Opinion
Why this young Green Turk troubles Albanese to the Max
David Crowe
Chief political correspondentAnthony Albanese does not hide his disdain for Max Chandler-Mather when the young Greens MP takes a shot at the prime minister in parliament. Albanese has mocked his opponent as a “student politician” and dismissed him as a “joke” in one exchange at the end of question time.
The prime minister knows exactly what this young Turk is up to with his all-out assault on Labor to force it to spend more on housing and do more to help renters. After all, Albanese was a young Turk himself. The leader and the upstart both came from Labor families, both joined the Labor left in their teens and both muscled their way past their seniors and into political office.
For Albanese, this meant being branded a radical from the “hard left” of his party. For Chandler-Mather, it meant quitting Labor at the age of 21 and winning the prize Brisbane seat of Griffith – Kevin Rudd’s old seat – for the Greens.
Now the tension between the two men sums up the competition between Labor and the Greens on a single, totemic issue: the $10 billion Housing Australia Future Fund that Albanese promised at the last election but Chandler-Mather will not accept. Part of the conflict is ideological – because the Greens always want to spend more money on social policy – but a big part of it is generational.

> [What is asked]:
• A. Return the passage of the opinion piece between "The prime minister knows" and "into political office.", inclusive, copied word for word.
• B. Answer these questions using the opinion piece:
(i) Which seat did Chandler-Mather win for the Greens?
(ii) At what age did Chandler-Mather quit Labor?
(iii) How much money is in the Housing Australia Future Fund?
The entries have no part in this work.

Entries on locating words and elements:
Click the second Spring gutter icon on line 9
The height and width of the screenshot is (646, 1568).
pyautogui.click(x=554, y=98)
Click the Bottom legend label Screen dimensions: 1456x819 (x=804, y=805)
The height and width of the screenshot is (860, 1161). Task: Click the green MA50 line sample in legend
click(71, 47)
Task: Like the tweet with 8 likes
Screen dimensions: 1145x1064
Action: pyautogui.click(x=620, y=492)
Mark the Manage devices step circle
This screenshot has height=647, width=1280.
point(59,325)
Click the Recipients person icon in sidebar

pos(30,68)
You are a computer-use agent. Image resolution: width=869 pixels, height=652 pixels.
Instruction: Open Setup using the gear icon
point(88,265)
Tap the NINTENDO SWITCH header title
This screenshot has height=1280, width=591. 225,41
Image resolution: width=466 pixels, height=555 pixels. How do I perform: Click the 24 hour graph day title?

> [Worked solutions]:
• A.
The prime minister knows exactly what this young Turk is up to with his all-out assault on Labor to force it to spend more on housing and do more to help renters. After all, Albanese was a young Turk himself. The leader and the upstart both came from Labor families, both joined the Labor left in their teens and both muscled their way past their seniors and into political office.

• B.
(i) The Brisbane seat of Griffith, Kevin Rudd's old seat.
(ii) At 21.
(iii) $10 billion.